What's Really AFTER World of Warcraft?

Gamasutra - The Academics Speak: Is There Life After World Of Warcraft?

So, I feel a little bit bad, because I saw this headline on Gamasutra the other day, and my first thought was, "Yeah, what are researchers going to do once gamers have tired of World of Warcraft?" But, of course that's not what they were talking about.

Instead its an article about what the next big thing for gamers is going to be once they're done with WoW. The author talks to luminaries in the game studies world like Castronova and Jenkins, and it is interesting. But my original question I find more nagging. I'm all for asking about where they think gamers are going to go next, but I think there is a more fundamental question, other than following these gamers around to wherever they do go next, what is it precisely we're hoping to learn from online worlds and gamers?

Or more directly, other than watching virtual worlds and people in virtual worlds, what is it precisely we're hoping to achieve here?
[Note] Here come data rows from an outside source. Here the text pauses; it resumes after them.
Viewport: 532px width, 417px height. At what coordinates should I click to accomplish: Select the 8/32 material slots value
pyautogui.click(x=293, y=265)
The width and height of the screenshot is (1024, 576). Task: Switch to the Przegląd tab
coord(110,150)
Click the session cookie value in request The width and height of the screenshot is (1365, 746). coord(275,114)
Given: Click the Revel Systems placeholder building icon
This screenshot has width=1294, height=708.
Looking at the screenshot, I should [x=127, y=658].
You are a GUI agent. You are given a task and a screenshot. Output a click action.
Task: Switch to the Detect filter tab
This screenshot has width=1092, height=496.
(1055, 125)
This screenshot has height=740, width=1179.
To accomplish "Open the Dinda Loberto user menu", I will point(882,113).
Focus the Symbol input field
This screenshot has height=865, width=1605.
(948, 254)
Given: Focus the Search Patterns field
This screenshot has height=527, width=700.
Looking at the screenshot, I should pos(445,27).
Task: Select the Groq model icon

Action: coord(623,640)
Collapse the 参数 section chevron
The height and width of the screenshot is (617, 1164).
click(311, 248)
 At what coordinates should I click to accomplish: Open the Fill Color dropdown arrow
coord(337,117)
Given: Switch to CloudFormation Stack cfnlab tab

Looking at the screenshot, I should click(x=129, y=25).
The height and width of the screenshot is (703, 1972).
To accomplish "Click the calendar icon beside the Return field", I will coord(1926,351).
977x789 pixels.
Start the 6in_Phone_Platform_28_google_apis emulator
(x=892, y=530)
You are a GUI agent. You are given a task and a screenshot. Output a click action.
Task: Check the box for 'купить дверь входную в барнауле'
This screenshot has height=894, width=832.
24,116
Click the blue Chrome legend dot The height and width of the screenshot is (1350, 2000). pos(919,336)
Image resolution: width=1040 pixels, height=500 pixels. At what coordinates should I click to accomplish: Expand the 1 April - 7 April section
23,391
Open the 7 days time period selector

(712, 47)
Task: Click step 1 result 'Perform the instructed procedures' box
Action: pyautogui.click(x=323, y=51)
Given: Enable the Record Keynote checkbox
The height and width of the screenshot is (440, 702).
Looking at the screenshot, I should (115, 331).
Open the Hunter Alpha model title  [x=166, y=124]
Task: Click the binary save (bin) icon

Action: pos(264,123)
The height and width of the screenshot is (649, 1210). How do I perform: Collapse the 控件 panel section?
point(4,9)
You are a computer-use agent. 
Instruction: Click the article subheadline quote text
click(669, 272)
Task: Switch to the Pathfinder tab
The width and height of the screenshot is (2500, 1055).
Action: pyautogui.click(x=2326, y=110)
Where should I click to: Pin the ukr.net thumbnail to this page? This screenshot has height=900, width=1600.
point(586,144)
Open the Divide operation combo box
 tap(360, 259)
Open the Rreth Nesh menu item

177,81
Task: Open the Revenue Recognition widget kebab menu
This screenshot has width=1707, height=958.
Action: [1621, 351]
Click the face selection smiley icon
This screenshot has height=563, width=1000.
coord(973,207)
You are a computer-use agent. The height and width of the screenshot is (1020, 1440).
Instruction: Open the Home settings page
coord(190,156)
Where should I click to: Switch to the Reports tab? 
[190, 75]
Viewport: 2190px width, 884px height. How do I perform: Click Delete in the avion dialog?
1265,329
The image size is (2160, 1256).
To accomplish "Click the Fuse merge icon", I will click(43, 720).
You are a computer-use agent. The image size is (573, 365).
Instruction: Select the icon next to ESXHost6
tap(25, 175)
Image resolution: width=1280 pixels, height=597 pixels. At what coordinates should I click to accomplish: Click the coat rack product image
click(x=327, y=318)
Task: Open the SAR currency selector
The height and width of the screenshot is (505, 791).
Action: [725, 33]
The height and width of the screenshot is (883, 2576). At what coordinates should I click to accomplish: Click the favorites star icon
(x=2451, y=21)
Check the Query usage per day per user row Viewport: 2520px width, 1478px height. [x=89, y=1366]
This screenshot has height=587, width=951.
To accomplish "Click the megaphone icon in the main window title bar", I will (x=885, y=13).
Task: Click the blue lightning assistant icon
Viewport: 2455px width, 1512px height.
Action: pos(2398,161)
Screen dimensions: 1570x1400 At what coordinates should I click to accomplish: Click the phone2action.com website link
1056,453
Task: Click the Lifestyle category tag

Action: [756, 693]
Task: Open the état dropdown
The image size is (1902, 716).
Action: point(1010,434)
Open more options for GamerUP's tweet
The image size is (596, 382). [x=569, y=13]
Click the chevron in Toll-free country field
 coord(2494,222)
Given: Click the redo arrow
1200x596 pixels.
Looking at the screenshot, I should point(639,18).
It is also a bit troubling that four men and one woman was interviewed, a criticism of the article, not the interviewees. There are quite a few women researchers just as "luminary" as those who they did talk to, who have been studying MMO's (T.L. Taylor instantly springs to mind), but the best they could come up with was a Ph.D. Candidate (something you cannot pooh-pooh, nor would I, considering I am one as well). I was happy that she did manage to bring up gender, though that wasn't the word she used.